❂ 28 | Zayıf Halka

En başından başla
                                    

'Senden nefret ediyorum!'

Nefret... Steve başını bir kez daha iki yana savurdu. Hayır, nefret değil. Selene'in o an hissettiği duygu nefret değildi, nefret olamazdı. Steve nefretin ne olduğunu biliyordu ve Selene'in hissettiği duygunun nefret olmadığına emindi. Selene'in ruhu hala nefreti hissedemeyecek kadar duruydu. Başka birinden nefret etmeden önce kendinden nefret etmeyi öğrenirdi insan. Selene hiç kendinden nefret etmemişti çünkü gerçek kötülükle, kendi kötülüğüyle hiç yüz yüze gelmemişti. Selene'in kalbi hala lekesizdi. Selene sadece çok kırgındı ve kırgınlığı boyunu aşan bir öfkeyle yüzeye çıkıyordu.

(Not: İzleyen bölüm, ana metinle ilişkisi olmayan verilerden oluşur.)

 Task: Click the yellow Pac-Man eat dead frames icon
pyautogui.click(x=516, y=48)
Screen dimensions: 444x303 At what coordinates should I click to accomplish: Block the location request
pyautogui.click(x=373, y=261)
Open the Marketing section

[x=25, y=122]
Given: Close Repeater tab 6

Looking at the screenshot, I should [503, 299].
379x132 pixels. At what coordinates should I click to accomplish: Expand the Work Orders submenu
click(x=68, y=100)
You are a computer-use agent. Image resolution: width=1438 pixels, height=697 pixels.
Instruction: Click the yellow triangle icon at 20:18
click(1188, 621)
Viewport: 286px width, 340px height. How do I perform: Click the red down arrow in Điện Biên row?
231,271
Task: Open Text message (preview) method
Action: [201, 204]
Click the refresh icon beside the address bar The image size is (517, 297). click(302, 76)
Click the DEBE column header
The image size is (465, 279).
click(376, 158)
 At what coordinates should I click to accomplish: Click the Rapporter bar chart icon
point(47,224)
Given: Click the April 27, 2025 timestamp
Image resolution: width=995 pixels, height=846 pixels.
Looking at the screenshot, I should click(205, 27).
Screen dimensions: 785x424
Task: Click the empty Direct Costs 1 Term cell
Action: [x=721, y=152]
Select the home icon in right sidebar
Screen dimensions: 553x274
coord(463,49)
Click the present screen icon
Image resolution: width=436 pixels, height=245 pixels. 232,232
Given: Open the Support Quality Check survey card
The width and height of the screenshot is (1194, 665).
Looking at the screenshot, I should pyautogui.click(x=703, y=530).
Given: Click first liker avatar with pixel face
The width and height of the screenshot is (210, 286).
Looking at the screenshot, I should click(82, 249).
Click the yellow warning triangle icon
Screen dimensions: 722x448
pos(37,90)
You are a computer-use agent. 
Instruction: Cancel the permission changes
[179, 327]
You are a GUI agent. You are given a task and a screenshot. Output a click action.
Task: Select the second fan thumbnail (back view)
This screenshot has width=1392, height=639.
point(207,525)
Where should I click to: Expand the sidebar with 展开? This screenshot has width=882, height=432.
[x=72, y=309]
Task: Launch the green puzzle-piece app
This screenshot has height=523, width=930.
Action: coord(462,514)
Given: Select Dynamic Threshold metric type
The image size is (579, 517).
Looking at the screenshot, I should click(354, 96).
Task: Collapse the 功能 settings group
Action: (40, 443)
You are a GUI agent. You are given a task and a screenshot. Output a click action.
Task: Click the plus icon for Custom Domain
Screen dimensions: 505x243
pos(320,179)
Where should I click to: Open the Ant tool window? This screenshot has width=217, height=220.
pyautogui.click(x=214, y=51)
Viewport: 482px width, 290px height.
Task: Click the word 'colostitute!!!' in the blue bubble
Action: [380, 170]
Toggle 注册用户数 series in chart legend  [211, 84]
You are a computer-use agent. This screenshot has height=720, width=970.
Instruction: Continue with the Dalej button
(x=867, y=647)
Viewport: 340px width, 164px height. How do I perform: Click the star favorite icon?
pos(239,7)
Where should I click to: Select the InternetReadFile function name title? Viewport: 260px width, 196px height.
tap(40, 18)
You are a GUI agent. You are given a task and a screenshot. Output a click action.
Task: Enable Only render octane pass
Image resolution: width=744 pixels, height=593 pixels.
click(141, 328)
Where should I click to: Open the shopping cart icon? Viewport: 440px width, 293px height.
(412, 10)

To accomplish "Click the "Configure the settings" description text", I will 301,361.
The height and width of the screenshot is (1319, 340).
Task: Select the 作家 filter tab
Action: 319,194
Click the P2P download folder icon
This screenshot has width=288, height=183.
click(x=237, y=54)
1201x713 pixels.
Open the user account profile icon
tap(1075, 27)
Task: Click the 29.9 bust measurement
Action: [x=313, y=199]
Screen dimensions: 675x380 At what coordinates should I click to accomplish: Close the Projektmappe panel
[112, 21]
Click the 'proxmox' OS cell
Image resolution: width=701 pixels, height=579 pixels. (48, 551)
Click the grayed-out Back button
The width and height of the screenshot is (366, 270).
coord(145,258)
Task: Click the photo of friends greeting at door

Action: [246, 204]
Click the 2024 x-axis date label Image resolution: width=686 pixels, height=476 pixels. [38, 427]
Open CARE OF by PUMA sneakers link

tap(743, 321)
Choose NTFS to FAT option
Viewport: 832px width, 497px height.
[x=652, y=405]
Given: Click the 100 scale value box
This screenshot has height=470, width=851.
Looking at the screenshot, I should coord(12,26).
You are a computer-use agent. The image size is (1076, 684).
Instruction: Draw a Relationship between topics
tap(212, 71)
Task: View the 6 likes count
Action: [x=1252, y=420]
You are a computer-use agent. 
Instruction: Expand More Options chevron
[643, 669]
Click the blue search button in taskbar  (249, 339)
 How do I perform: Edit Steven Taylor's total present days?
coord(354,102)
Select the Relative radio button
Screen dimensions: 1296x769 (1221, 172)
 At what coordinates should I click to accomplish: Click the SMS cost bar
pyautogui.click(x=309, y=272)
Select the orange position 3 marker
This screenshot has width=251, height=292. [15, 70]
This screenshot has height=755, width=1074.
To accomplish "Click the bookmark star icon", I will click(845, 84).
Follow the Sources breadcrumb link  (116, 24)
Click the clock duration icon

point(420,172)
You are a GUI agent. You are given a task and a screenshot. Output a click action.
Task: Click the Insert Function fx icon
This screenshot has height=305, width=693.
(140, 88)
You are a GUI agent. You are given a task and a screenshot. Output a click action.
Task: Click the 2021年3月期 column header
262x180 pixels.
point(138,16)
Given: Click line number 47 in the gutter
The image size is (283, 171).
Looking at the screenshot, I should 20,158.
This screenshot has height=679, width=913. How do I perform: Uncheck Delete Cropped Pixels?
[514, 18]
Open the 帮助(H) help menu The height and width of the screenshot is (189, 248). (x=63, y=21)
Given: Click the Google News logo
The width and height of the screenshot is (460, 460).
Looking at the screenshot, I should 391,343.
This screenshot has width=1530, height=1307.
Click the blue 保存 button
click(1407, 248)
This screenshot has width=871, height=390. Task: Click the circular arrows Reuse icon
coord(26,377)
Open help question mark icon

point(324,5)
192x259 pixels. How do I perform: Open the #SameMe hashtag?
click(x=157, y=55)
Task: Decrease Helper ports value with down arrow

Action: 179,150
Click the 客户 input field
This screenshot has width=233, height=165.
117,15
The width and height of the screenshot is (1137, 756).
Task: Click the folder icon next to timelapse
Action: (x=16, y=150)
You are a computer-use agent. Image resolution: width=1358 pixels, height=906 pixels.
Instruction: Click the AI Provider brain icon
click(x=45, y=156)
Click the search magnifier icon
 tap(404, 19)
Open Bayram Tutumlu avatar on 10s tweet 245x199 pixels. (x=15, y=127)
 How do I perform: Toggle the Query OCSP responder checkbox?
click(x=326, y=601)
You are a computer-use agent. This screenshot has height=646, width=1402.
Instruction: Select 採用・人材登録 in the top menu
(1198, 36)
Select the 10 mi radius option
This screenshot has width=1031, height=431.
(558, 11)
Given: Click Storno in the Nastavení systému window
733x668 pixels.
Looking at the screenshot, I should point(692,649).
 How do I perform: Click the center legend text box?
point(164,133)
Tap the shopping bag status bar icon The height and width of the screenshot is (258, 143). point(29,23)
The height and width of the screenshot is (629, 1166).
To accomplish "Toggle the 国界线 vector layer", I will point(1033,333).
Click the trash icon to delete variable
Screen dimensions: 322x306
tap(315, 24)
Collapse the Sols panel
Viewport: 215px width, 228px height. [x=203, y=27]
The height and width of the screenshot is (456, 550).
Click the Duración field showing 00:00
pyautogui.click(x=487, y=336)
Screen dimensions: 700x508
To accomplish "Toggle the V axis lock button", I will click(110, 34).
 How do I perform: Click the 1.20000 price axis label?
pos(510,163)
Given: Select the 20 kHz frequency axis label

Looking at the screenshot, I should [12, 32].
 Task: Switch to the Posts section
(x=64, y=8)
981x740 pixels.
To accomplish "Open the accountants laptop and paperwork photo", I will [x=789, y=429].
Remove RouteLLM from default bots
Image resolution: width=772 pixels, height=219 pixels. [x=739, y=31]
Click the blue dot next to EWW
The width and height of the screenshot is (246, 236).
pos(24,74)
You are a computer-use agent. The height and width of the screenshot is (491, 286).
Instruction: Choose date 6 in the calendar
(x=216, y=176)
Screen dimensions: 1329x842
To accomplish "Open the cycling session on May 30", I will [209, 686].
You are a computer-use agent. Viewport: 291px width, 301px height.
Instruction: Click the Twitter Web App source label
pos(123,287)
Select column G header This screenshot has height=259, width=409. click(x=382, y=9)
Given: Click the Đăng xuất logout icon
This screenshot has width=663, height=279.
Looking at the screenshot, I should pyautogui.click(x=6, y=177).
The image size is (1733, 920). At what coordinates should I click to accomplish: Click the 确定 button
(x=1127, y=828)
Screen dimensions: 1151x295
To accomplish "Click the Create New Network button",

Sadece o öfkeyi söndürmeli ve her şey durulduğunda o kırgınlığı tamir etmeliydi.

Elbette, yapması gereken buydu; hatalarını telafi etmeliydi. Önce Selene'e ulaşmanın bir yolunu bulmalıydı, öfkesine rağmen kendisini dinlemesini sağlamalıydı; kendisini anlamasını umut etmeliydi. Hemen sonrasında gidip Tony'e gerçekleri en doğru ve yalın haliyle anlatmalıydı, bu işi Selene'in omuzlarına yükleyemezdi. Hiçbir şeyi değiştiremeyecek olsa da bunu yapmalı, hatasından dönmeliydi. En sonuncusu ve en zor olanı ise Bucky.... Bir buçuk senedir aradığı ve ama hiçbir iz bulamadığı eski dostunu, ailesinden kalan tek kişiyi bulmalıydı.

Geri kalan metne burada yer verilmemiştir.